Task to complete | Reproduce the records below exactly, leaving out any pictures.

----

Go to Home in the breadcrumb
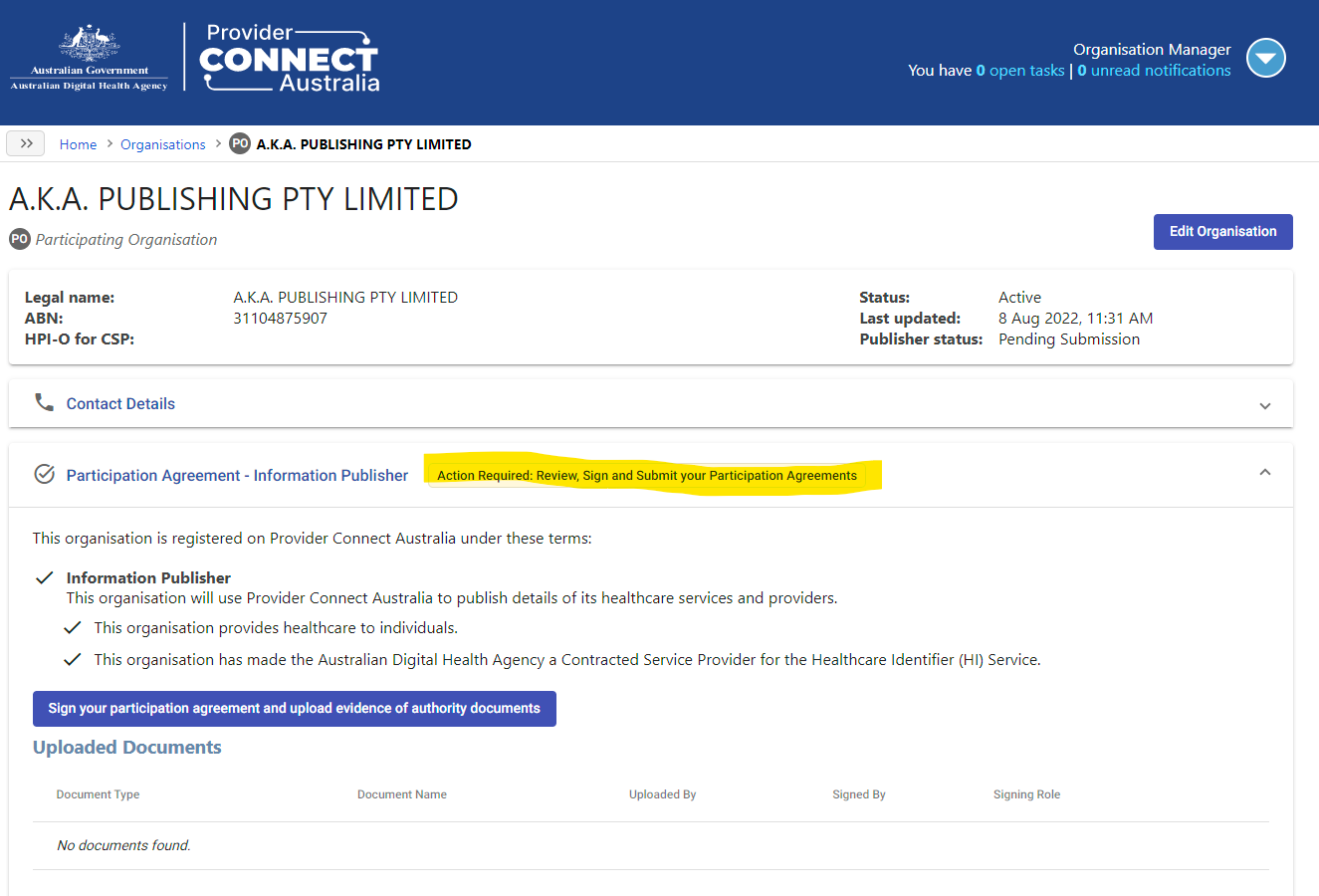The width and height of the screenshot is (1319, 896). (78, 144)
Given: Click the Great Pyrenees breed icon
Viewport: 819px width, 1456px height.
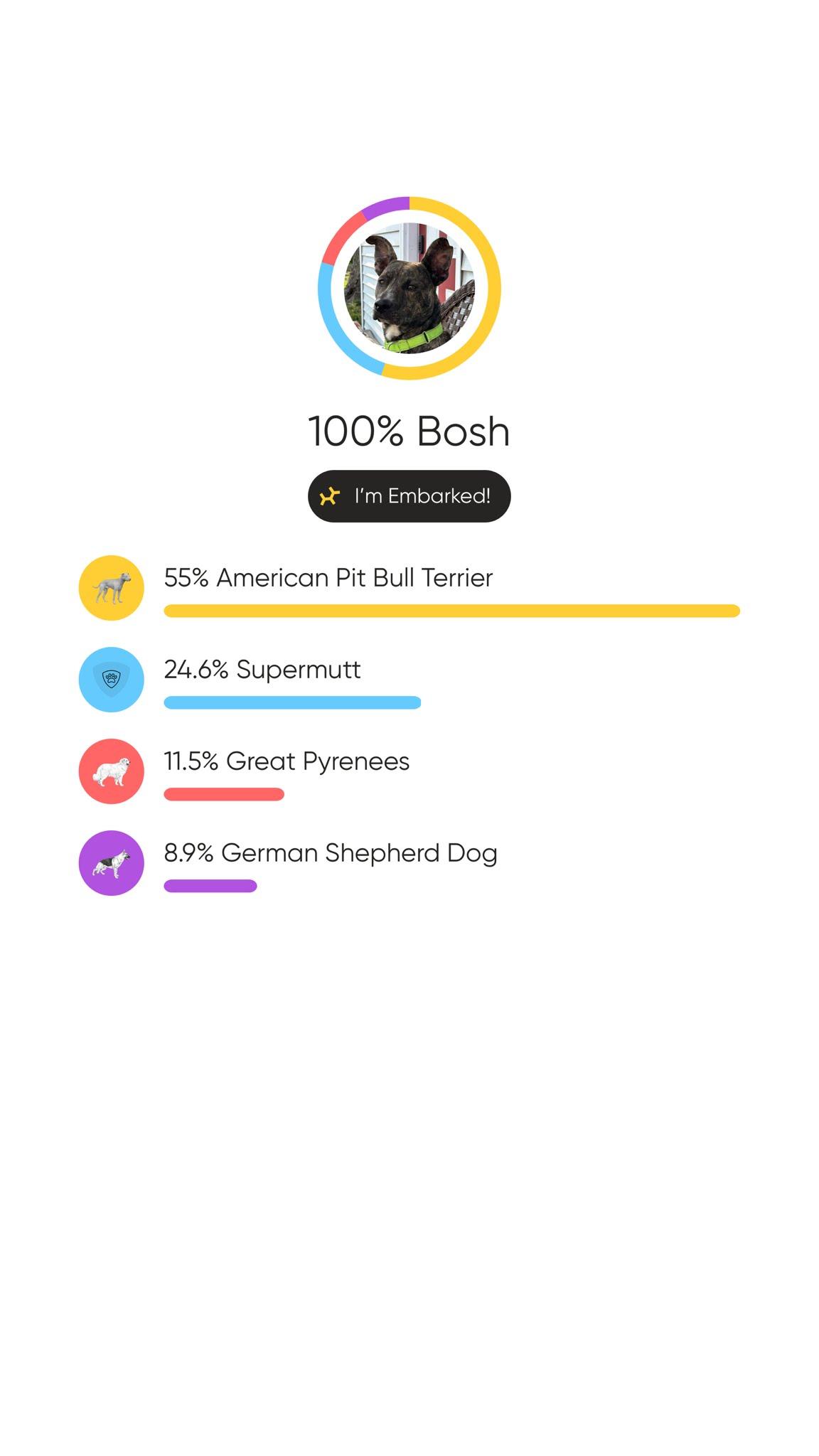Looking at the screenshot, I should click(111, 771).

----

Answer to this problem |
Go to Home in the breadcrumb
The width and height of the screenshot is (1319, 896). (78, 144)
Given: Click the Great Pyrenees breed icon
Viewport: 819px width, 1456px height.
Looking at the screenshot, I should click(111, 771).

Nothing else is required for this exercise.